TENNIS – AUSTRALIAN OPEN – DI FABRIZIO FIDECARO – È Andy Murray il primo finalista degli Australian Open. Il britannico ha sconfitto Tomas Berdych con il punteggio di 67(6) 60 63 75 e contenderà il titolo al vincente della sfida tra Novak Djokovic e Stan Wawrinka.
L’esultanza sfrenata al termine del match ha dentro significati profondi. Andy Murray si è messo alle spalle l’intervento alla schiena, la lunga riabilitazione, il poco convincente rientro nel circuito, l’uscita dai top ten, il 60 61 rimediato alla O2 Arena da Federer e tanto altro. Ora il talento di Dunblane è tornato in grande stile, ed è in finale agli Australian Open. Nella semi contro Tomas Berdych, Andy ha confermato l’ottima impressione suscitata nei giorni scorsi, venendo a capo di un confronto tutt’altro che semplice, che poteva mettersi male dopo una prima frazione ceduta avendo mancato un set-point.
Il parziale d’avvio, infatti, è durato la bellezza di un’ora e diciassette minuti e ha visto il 29enne di Valasske Mezirici servire inutilmente sul 5-3 e poi, nel tie-break, annullare una palla set grazie a un attacco di diritto concluso da una facile volée alta di rovescio. Berdych si è aggiudicato tre punti di fila per l’8-6. La reazione del britannico è stata rabbiosa: da quel momento è salito decisamente in cattedra. Rapido, determinato, convincente al servizio (15 ace contro i 5 del rivale!) e reattivo alla risposta (6 break a 1): in una parola, impressionante. Il ceco ha subito l’onta di un “bagel” nel secondo set e si è tenuto poco più a galla nel terzo, perso con un break da 40-0 nel sesto game. Nel quarto c’è stata più lotta, ma quando il gioco si è fatto duro è stato Murray a brillare, strappando il servizio al ceco sul 5 pari e chiudendo a zero nel game seguente, con il suggello di un ace sul matchpoint.
Il punteggio conclusivo, 67(6) 60 63 75, ha richiamato alla mente quello della semi degli US Open 2012, che Murray fece sua per 57 62 61 76(7).
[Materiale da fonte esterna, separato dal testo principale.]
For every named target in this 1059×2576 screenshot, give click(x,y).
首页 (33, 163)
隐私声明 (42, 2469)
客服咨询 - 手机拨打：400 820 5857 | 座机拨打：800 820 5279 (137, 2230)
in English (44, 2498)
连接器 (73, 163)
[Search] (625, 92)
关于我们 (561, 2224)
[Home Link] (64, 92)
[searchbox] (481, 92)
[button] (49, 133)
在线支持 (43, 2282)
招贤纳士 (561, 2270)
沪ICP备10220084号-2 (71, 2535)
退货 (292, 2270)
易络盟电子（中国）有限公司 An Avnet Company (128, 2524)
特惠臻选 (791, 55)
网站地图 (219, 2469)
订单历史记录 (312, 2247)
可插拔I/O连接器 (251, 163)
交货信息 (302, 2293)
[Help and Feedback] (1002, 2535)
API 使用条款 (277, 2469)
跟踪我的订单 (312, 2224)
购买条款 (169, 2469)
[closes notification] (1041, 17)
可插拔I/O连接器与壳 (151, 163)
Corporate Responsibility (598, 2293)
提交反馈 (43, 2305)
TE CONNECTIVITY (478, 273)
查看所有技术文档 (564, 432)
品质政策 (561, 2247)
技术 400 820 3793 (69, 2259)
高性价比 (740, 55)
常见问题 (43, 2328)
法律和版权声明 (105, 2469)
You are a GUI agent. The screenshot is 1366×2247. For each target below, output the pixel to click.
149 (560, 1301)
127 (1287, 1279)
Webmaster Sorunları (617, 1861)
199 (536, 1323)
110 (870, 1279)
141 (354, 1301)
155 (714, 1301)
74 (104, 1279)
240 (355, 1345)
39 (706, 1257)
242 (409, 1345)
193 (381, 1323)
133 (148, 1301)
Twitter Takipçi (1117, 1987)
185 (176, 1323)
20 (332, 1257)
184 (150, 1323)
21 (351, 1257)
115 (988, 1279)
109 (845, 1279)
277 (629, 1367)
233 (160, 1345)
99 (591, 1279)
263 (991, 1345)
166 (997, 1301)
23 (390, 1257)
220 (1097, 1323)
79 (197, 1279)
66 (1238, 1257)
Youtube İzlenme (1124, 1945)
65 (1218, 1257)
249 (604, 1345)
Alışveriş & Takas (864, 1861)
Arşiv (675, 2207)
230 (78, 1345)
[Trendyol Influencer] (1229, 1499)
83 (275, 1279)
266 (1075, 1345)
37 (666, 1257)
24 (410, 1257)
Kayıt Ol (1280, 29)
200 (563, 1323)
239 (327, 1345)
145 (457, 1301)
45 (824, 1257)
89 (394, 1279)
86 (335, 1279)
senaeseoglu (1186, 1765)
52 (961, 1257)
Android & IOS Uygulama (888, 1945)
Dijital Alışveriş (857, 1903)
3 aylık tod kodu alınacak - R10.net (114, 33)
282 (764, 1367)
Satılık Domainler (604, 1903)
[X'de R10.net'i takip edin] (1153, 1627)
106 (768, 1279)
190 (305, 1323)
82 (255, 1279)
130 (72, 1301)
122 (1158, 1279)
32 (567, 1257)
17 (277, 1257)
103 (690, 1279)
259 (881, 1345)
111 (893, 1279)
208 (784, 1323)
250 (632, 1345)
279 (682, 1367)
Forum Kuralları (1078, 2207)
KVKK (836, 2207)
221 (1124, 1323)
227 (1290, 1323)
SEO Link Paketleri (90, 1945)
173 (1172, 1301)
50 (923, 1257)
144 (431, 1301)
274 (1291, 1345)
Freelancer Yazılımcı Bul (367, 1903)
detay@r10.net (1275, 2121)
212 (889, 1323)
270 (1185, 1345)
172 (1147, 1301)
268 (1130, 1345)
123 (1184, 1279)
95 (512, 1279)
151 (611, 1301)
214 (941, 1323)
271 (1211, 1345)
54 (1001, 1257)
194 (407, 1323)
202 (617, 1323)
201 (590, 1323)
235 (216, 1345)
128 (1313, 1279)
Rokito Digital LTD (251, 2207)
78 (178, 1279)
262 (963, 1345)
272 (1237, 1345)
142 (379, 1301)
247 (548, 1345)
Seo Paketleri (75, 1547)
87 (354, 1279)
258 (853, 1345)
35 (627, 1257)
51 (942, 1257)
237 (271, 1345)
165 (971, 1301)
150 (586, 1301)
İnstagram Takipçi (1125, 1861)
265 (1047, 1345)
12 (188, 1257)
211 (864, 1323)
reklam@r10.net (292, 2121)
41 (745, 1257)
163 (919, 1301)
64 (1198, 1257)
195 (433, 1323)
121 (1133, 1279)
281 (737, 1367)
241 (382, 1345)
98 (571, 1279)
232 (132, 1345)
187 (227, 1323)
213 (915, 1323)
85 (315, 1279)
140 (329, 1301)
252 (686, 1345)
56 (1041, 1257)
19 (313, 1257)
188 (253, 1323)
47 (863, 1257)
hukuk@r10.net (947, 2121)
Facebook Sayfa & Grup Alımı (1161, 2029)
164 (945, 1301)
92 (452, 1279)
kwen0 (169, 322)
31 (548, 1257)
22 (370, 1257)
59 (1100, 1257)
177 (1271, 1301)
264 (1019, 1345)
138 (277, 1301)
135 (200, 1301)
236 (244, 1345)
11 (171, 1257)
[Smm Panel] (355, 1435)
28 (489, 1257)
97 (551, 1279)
Nel corso di questo torneo Berdych ha confermato i pregi e i limiti che da tempo gli vengono attribuiti. Giunto al penultimo atto senza cedere un set, ingiocabile in certi momenti (i due set iniziali contro Rafa Nadal), il ceco non è mai riuscito a portare fino in fondo il suo stato di grazia, come accaduto, per esempio, a Marin Cilic agli scorsi US Open. Quella odierna era la sua quinta semifinale Major in carriera (Roland Garros e Wimbledon 2010, US Open 2012 e Australian Open 2014 le altre) e solo una volta Tomas è riuscito a spingersi oltre, battendo Novak Djokovic a Church Road, dove peraltro fu dominato da Nadal nel match clou.
Per Andy, invece, si tratta della prima finale Major dopo l’apoteosi di Wimbledon 2013, la separazione da Ivan Lendl e l’inizio della partnership con Amelie Mauresmo. Da allora non lo avevamo più visto a questi livelli: la continuità era rimasta – aveva raggiunto una semi (al Roland Garros 2014) e quattro quarti – ma il rendimento di punta era evidentemente mancato. Complessivamente è l’ottavo match clou in uno Slam per lo scozzese, il quarto a Melbourne, dove, nei tre precedenti, ha sempre perso, nel 2010 con Roger Federer, nel 2011 e nel 2013 con Novak Djokovic, conquistando un set solo nell’ultima occasione. Stavolta potrebbe rinnovare il suo duello con il serbo, da lui sconfitto nelle finali degli US Open 2012 e di Wimbledon 2013, oppure vedersela con Stan Wawrinka.
Ciò che è sicuro fin da ora è il suo rientro tra i Fab Four, che, dunque, torneranno a essere quelli originali. Murray, infatti, è già matematicamente certo di essere, da lunedì, almeno al quarto posto del ranking mondiale: in caso di successo, scavalcherebbe anche Nadal facendo suo il terzo gradino del podio. Una magnifica risposta a chi cominciava a insinuare dei dubbi sulle sue chance di tornare a essere quello che era.